During our two nights there, a lot of people were coming and going through the flat, wich was the room you see in the pictures. We hung out with our host and his 3 closest friends the whole time, and met numerous other people. They were all extremely friendly and intelligent guys that we had long conversations with about the state of the world and the differing conditions between Europe and Morocco. This was very eye opening, and the things we talked about during those first two days have reccurred almost every day since, in so many of the conversations we have. It is worth precursing the topics of these conversations by mentioning the phenomenal ability of many Moroccans to be able to communicate in 2,3 or 4 languages. I appreciate that there are many problematic factors that contribute to this, none more so than the not so old history of colonialism, but coming from the UK, where language is given such little value, it never fails to astound me.
On one long walk into the mountains behind Nador, one of the guys explained to us that coming from Nador, none of them had any options. Of the guys we were with, 3 of them study/ied Economics. None of them enjoyed the course, and when asking why they all did it, one of them responded by counting on two hands the number of courses available at Nador university. University is free here, but they said the quality of education wasn’t so high. When asking about the literacy rate in Morocco, they were fairly sure it was about a 50/50 split between those who can and can’t read. A quick google search reveals it to be a 67 percent literacy rate (https://www.unicef.org/infobycountry/morocco_statistics.html), although it was around 58 percent ten years ago (https://www.moroccoworldnews.com/2015/10/170473/illiteracy-rate-in-morocco-decreases-to-32-percent/) with a huge disparity in the literacy levels between those living in the under invested rural towns and communities of the north, and the large cities and tourist destinations of the South.

Extracted data:
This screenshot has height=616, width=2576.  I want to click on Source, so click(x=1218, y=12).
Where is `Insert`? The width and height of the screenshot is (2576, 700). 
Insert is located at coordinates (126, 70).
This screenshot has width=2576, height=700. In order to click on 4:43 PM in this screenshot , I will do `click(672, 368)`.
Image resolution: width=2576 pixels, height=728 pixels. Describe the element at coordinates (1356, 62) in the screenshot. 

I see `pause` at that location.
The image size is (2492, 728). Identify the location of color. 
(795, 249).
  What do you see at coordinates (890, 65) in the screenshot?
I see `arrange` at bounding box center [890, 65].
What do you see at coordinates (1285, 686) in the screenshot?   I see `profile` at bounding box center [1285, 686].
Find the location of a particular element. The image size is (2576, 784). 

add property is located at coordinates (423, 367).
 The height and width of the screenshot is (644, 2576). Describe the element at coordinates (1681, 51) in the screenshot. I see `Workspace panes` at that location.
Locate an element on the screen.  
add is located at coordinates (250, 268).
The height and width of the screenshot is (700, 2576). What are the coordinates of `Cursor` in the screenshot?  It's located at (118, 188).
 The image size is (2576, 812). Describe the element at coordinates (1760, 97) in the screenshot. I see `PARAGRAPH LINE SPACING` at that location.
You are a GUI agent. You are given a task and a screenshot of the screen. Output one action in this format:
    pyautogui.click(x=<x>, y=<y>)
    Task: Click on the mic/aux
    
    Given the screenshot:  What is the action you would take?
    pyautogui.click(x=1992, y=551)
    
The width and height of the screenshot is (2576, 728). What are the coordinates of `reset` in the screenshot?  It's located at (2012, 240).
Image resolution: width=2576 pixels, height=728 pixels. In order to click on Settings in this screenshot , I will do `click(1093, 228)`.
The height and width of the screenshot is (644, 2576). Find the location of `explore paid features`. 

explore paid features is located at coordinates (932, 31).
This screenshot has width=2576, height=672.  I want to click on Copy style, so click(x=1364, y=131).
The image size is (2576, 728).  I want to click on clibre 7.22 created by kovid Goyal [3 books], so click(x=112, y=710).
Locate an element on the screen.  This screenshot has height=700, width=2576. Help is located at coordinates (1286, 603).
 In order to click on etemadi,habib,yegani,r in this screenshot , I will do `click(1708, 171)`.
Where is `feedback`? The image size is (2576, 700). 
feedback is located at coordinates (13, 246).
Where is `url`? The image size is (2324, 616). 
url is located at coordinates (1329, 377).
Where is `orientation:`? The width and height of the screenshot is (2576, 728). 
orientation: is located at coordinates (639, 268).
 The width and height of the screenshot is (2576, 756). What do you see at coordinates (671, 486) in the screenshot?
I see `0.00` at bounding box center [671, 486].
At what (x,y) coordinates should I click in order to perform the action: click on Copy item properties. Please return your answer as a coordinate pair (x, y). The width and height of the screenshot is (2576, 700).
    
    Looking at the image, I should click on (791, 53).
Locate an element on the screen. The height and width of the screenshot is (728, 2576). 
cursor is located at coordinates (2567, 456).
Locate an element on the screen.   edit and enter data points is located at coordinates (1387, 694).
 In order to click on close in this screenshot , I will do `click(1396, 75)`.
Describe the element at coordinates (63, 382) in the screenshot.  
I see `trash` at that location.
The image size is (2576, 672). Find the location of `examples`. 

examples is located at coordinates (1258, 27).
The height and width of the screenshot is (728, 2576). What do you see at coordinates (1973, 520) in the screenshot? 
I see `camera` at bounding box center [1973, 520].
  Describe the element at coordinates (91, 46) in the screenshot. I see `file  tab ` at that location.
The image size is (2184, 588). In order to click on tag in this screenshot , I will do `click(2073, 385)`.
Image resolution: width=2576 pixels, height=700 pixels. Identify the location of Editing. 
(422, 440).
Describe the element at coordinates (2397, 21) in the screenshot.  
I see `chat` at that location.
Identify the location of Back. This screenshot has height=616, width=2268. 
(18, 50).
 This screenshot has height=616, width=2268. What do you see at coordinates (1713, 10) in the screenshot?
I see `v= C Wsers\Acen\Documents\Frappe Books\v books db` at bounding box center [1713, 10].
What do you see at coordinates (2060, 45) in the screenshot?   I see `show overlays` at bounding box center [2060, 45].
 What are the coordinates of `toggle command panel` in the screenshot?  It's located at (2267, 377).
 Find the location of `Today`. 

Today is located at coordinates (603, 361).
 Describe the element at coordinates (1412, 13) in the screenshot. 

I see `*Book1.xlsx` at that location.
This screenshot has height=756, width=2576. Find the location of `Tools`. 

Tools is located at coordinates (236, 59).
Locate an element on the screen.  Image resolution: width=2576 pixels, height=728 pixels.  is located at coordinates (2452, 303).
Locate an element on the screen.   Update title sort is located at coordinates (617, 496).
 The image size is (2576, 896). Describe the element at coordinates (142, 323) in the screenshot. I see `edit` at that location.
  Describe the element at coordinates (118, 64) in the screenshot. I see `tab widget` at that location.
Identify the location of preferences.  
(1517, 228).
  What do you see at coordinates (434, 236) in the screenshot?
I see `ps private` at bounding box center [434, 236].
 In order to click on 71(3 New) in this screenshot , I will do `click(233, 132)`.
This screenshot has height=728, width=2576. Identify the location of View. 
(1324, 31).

Exercise directions:
Return the passage about the stay in Nador in full, word for word, with its original spelling and links unchanged.

Output of the exercise:
During our two nights there, a lot of people were coming and going through the flat, wich was the room you see in the pictures. We hung out with our host and his 3 closest friends the whole time, and met numerous other people. They were all extremely friendly and intelligent guys that we had long conversations with about the state of the world and the differing conditions between Europe and Morocco. This was very eye opening, and the things we talked about during those first two days have reccurred almost every day since, in so many of the conversations we have. It is worth precursing the topics of these conversations by mentioning the phenomenal ability of many Moroccans to be able to communicate in 2,3 or 4 languages. I appreciate that there are many problematic factors that contribute to this, none more so than the not so old history of colonialism, but coming from the UK, where language is given such little value, it never fails to astound me.
On one long walk into the mountains behind Nador, one of the guys explained to us that coming from Nador, none of them had any options. Of the guys we were with, 3 of them study/ied Economics. None of them enjoyed the course, and when asking why they all did it, one of them responded by counting on two hands the number of courses available at Nador university. University is free here, but they said the quality of education wasn’t so high. When asking about the literacy rate in Morocco, they were fairly sure it was about a 50/50 split between those who can and can’t read. A quick google search reveals it to be a 67 percent literacy rate (https://www.unicef.org/infobycountry/morocco_statistics.html), although it was around 58 percent ten years ago (https://www.moroccoworldnews.com/2015/10/170473/illiteracy-rate-in-morocco-decreases-to-32-percent/) with a huge disparity in the literacy levels between those living in the under invested rural towns and communities of the north, and the large cities and tourist destinations of the South.